Boys & Violent Play
As disturbing as this kind of play can be for parents and teachers, it is actually normal and of value to children. Children live in a world in which they do not have much control. They struggle with feeling powerless, with having to regulate their own impulses, with having to figure out what is acceptable and what is not and with having to gain control of the things they experience.
Because of this, children are drawn to issues related to good and evil, right and wrong or the good guys vs. the bad guys. Pretend violent play becomes the vehicle, particularly for boys, for dramatizing these issues, and for helping them make sense of the world and their place in it. "If the bad guys come to a bad end, then all's right with the world. If I can use my weapon to kill the bad guys, then I can feel strong, safe and in control."
That being said, I totally support your position of not supplying your boys with toy weapons. These toys leave no room for the imagination. There is only one way to play with them. Whereas, other, more open-ended toys—such as blocks, dinosaurs or action figures—lend themselves to a variety of creative play activities that the child controls.

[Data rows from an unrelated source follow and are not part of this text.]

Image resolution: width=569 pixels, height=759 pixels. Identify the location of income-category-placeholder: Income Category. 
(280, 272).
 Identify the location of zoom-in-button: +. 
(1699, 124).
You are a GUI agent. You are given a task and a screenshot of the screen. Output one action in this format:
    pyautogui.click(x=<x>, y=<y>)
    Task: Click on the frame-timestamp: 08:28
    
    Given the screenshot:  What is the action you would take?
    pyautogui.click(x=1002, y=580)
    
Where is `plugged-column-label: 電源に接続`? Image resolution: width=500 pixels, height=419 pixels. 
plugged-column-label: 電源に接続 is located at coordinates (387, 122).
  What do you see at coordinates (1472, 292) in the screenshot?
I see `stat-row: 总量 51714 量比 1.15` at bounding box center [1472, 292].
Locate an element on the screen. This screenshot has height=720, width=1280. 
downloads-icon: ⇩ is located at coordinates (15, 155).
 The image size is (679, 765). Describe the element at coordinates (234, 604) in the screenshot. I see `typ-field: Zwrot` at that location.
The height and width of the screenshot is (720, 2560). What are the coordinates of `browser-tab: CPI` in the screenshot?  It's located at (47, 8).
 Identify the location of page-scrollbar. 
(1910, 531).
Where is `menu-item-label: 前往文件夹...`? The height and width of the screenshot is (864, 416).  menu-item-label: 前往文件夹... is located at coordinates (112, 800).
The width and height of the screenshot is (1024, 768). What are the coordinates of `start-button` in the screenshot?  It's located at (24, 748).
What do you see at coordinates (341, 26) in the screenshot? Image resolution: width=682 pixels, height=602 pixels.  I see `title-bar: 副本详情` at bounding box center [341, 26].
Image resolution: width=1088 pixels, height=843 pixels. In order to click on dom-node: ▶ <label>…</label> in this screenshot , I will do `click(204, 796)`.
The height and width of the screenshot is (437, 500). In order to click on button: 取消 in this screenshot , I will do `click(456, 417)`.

Banning violent play never seems to work. The best plan is to set some boundaries and parameters:
Encourage your kids to expand the play in some creative manner: building a castle out of blocks for the knights, a fort for the soldiers or a vehicle for the superheroes.
Get a large supply of action figures and set them up on a table or on the floor with a variety of blocks and building toys. Kids can spend hours with these, acting out the same exact themes, but in a safer and more controlled manner.
Establish some safety rules for violent pretend play, e.g., only outside or in their bedrooms, and they cannot hurt each other's bodies. Remind them that pretend fighting can often turn into real fighting, and that they risk getting hurt. And if someone gets hurt, the game is over.